Anne chegou á cozinha junto de Andy e parecia haver algo de errado.

— Andy?- questionou Lisbela notando sua perna enfaixada. Priscila olhou para a perna dele – O que aconteceu Andy?- Lisbela se agachou e tocaria em sua perna quando ele se afastou.

— Não toque, está dolorido. O enfermeiro enfaixou depois que ele perfurou minha perna.

— Ele quem?- indagou Lisbela. Andy lançou um olhar para Ítalo e abaixou a cabeça em seguida.

— Eu não posso contar, ele está me ameaçando.- Andy simulava olhos aflitos.

— Você deve contar Andy.- incentivou Priscila assustada com aquele ato – Quem fez isso com você?

— Não posso falar, depois do jantar eu conto.- prometeu Andy lançando mais um olhar para Ítalo que permanecia calado – Eu prometo que vou contar.

— Machucou muito?- perguntou Lisbela.

— Não.- Andy parecia assustado.

— Seja quem for vai pagar pelo que fez. Nós vamos jantar e você vai contar essa história desde o início.

Andy balançou a cabeça positivamente e sentou na mesa para jantar. Anne o acompanhou.

— Coma mocinha.- Lisbela percebeu que Priscila nem tocava na comida.

— Eu vou comer.- Priscila estava muito preocupada quando escutou o som do veículo.
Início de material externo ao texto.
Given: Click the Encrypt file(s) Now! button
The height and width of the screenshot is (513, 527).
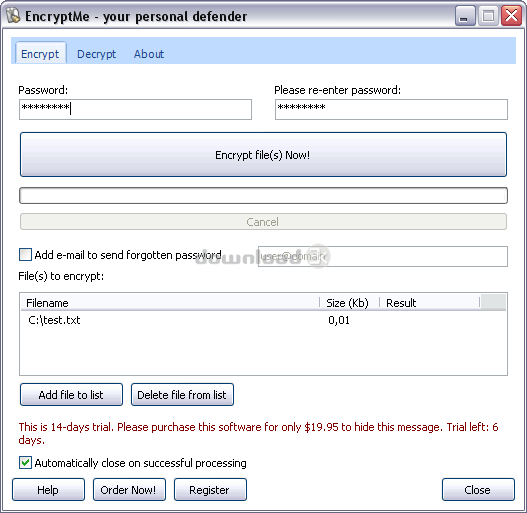Looking at the screenshot, I should tap(263, 154).
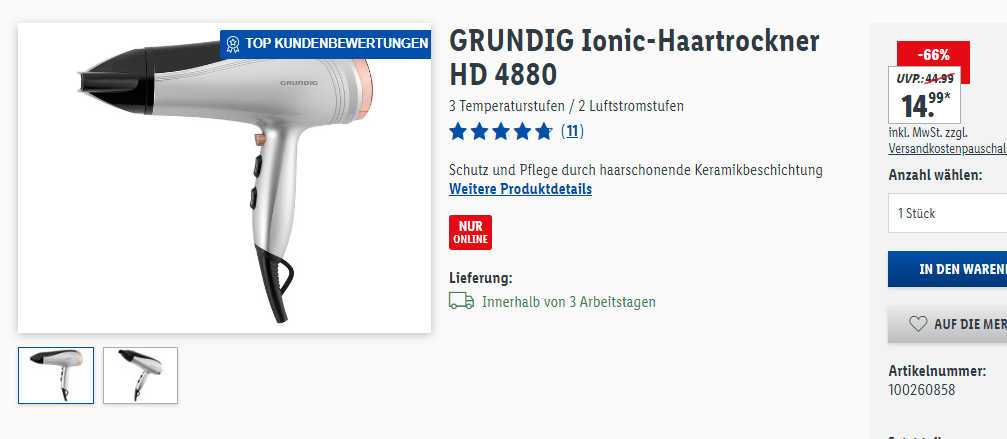1007x439 pixels.
Task: Click the Versandkostenpauschale link
Action: [x=947, y=148]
— Deve ser meu pai.- disse Ítalo sentindo-se aliviado.

— Espere aqui Ítalo, está chovendo.- Priscila mandou.

Lisbela fitou a mãe e filho na mesa e voltou a garfar o macarrão.

A maçaneta da porta girou. Vou tirar minha mulher daqui nem que isso custe a minha vida.Dérick abriu a porta. Seja quem ela for, eu vou desmascará-la. Dérick chegou na entrada da cozinha.
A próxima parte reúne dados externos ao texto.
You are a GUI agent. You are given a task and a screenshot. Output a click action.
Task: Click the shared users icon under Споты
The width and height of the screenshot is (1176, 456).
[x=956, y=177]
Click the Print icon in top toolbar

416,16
— Pai?- Ítalo se assustou ao ver o estado em que ele se encontrava.

— Dérick, o que aconteceu?- Priscila estava atônita.

Dérick estava encharcado, os cabelos escorridos para trás e pálido como um cadáver. A faca em sua mão escorria gotas da chuva no chão. Andy levantou com tudo derrubando um copo de vidro da mesa e deixando em estilhaços no chão.

— Maldoso.- Andy gritou quando Lisbela o segurou – Monstro! Maldoso!

— O que foi Andy?- questionou Lisbela quando os olhos de Dérick se acenderam.

— Foi aquela mãe!- disse em voz alta – Foi aquela faca que ele tentou cravar no meu pé.

Ítalo arregalou os olhos. Anne estava inerte. Lisbela forçou o olhar para a faca,úmida reluzia. Priscila não conseguia acreditar.

— O quê?- indagou olhando assustada para o marido.

Dérick parecia ter levado um novo choque. A faca tremia em mãos quando seu rosto envidraçou.